In order to come up with a solution, our design sprint focused on breaking down the problem into much smaller pieces and brainstorming solutions with the whole team.
*Can we store previously-inputted data on similar vehicles? Can we surface Google results (such as vehicle weight) in our platform? *
The best idea came from some intel that Lindsay, our Underwriting Lead, shared with us. Our submissions all contain unique auto vehicle identifiers. We had a hunch that we could look up a lot of vehicle data by connecting to publicly-available sources such as state motor vehicle departments. After some research, our engineering team found an API that enabled access to public DMV data.
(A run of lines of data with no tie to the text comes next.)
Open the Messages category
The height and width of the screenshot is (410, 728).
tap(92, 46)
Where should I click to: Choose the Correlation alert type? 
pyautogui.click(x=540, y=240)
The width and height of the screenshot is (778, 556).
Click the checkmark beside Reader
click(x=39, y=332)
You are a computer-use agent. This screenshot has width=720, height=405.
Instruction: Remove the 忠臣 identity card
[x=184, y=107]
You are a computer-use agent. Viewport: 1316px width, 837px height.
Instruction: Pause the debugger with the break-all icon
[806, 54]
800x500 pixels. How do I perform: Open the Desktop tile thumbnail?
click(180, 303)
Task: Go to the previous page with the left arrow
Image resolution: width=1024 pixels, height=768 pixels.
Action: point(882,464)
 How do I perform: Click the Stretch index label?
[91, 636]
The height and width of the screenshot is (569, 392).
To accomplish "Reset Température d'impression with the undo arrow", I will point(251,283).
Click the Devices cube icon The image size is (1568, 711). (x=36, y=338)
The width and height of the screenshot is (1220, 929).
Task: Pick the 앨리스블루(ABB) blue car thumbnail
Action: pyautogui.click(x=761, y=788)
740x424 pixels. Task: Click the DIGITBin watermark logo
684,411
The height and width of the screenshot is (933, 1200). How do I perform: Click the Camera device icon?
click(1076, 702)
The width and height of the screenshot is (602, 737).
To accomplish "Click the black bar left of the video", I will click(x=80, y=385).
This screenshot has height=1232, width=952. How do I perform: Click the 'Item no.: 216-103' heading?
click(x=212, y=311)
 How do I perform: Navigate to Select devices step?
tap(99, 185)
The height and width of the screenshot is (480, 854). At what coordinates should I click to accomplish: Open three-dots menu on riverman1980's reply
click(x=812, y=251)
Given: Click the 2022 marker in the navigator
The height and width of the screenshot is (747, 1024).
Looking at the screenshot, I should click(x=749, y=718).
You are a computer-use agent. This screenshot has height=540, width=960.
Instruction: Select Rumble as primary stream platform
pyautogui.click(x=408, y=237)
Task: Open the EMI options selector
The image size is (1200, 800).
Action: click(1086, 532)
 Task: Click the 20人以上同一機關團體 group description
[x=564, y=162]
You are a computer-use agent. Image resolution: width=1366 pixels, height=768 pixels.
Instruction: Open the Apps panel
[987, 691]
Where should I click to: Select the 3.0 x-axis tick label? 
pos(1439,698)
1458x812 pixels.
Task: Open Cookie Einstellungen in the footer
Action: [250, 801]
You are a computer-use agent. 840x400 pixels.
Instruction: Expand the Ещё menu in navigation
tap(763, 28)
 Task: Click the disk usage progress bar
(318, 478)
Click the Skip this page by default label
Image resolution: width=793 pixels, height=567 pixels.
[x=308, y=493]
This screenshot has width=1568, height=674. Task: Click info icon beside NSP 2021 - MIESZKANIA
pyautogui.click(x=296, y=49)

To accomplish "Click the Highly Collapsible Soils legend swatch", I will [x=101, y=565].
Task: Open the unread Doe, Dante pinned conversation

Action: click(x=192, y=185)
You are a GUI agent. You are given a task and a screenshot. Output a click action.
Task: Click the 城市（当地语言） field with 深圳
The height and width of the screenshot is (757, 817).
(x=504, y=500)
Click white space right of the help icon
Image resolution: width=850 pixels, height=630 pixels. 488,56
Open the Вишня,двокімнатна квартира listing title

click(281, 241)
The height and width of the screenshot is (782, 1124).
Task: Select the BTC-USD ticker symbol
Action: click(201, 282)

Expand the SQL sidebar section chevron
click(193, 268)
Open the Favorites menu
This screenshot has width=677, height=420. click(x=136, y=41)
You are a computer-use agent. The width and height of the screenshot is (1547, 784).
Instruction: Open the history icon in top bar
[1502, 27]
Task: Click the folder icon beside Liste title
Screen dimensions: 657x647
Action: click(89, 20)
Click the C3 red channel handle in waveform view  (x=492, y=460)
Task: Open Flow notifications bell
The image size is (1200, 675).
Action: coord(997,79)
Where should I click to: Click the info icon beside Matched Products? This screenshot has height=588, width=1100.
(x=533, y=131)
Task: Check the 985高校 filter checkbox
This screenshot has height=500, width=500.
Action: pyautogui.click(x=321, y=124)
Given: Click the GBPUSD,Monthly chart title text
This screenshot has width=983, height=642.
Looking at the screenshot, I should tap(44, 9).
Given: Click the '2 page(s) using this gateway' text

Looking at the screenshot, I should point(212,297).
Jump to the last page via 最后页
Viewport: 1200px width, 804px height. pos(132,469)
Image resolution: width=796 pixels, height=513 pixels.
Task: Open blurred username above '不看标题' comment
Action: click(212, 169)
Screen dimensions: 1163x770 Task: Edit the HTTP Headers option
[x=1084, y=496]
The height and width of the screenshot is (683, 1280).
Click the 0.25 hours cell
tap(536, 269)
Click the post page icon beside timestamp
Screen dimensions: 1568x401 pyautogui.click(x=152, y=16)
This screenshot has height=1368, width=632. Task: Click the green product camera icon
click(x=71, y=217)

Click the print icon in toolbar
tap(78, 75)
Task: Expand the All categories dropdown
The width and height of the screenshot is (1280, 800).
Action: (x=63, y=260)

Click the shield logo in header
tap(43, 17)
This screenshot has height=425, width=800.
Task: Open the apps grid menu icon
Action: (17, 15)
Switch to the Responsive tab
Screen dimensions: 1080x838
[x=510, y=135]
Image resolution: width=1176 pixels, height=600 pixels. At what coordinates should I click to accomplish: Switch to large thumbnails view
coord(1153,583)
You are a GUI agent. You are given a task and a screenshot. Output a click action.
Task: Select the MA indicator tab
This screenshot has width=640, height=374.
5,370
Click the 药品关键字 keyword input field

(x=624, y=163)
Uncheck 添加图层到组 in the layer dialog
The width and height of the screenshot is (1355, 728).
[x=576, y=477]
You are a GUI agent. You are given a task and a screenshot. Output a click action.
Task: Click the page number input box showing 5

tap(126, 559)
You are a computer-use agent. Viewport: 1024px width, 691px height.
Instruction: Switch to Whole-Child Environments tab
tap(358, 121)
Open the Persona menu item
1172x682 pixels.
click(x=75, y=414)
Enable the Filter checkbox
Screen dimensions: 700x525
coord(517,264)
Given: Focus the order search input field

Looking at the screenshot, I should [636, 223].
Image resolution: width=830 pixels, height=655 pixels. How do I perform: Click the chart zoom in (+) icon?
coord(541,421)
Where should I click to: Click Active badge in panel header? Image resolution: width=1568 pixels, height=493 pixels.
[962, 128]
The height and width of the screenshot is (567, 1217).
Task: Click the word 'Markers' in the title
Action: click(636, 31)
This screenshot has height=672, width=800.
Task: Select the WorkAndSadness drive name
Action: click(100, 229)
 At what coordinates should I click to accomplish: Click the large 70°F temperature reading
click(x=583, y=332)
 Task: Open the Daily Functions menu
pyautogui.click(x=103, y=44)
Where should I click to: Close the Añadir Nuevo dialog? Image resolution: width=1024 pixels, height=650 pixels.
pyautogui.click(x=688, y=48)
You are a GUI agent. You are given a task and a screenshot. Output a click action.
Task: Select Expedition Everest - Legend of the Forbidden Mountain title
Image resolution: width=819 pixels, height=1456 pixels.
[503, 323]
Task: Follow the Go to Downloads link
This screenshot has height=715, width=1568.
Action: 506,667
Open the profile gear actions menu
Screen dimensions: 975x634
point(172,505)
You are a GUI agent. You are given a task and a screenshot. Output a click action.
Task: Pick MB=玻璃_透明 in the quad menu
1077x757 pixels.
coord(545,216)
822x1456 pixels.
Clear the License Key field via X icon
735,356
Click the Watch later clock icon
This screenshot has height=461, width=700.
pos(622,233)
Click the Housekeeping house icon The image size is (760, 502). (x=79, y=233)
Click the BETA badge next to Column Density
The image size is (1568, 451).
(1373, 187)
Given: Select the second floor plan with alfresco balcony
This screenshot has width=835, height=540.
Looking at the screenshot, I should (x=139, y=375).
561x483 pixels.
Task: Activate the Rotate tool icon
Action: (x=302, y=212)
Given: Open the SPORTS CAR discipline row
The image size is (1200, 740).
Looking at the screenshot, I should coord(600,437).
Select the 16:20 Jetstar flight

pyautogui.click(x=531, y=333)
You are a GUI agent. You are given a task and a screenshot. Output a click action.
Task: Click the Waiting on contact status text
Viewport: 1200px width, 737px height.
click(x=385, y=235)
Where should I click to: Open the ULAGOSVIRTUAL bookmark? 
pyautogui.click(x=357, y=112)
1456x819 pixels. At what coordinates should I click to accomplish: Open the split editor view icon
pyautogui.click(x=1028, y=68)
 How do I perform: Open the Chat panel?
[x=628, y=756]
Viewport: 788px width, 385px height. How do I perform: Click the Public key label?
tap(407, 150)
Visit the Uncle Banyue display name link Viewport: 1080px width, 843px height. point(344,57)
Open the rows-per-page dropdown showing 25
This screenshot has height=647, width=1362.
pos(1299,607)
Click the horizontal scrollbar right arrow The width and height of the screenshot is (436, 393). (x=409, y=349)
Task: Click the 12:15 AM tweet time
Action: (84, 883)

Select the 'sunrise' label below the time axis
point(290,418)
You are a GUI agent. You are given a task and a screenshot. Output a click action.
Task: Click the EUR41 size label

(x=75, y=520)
Using the vehicle identifiers from the submission, we were able to instantly pull data on an automobile fleet and pre-populate a submission so our underwriting team could save up to 2 hours on a submission.
Along with many other improvements this underwriting platform feature helped us reduce our "time to indicate" (the number of hours between receiving a submission to an initial underwriting response) by 16% between Q3 and Q2, while the amount of quoted gross written premium (GWP) increased by more than 200%:
This tool went from ideation to shipping in a matter of a week and now saves underwriters hours of manual data entry for tough submissions.
Product principles should match your industry and environment...
Like almost all fintechs, we operate in a heavily regulated industry. We adhere to strict guidelines that govern how we build pricing models. These rules ultimately protect Shepherd’s bottom line as well as that of our capacity partners. This also means our decision making as a product function - what to build and how to build it - is often constrained.
A lot of classic product development case studies reflect direct to consumer propositions. In these cases, functionality and design is less constrained and a “lean” startup can ship something that may only be partially completed. A bad user journey or bug is likely forgivable in gaming or meal delivery. For fintechs, it’s harder to define where to draw the line at an MVP. For instance, creating a “lean” or “scaled-down” actuarial pricing model is challenging when you need regulatory approval. This environment means product managers have to be super clear on what truly matters in each product environment, and what is of second-order importance.
… and every team should be aligned on what matters
As Steve and Justin have shared in other posts, we are an “underwriting first” company - and that extends to our product and engineering priorities. While other insurtechs have focused their value propositions around distribution or growing at all costs, we have forged our own pathway. This extends to the product roadmap as well. It’s fine for some things to break; all companies eventually have errors no matter their size or stage. But we need to carefully review and agree as a team on what those priorities are.
For Shepherd, the accuracy of our pricing models and the specifics of our policies will always be of the highest priority. That’s why we as a product and engineering team have invested in innovative testing suites to ensure our models are robust to errors. Accuracy is foundational to our pricing and policy. We have confidence that when we generate a quote, invoice or policy that every line is 100% accurate.
What new lessons will come out of Shepherd scaling as we expand to new product lines? Well, both Mo (our CTO) and I are Canadian and we’re taking a page out of Canada’s playbook. We’re not setting one national language - we’re not forcing employees to defer to the insurance or tech side of the house - we welcome both with open arms.
At Shepherd, we’re fluent in both insurance and tech. “Hello, bonjour.” Welcome to Shepherd.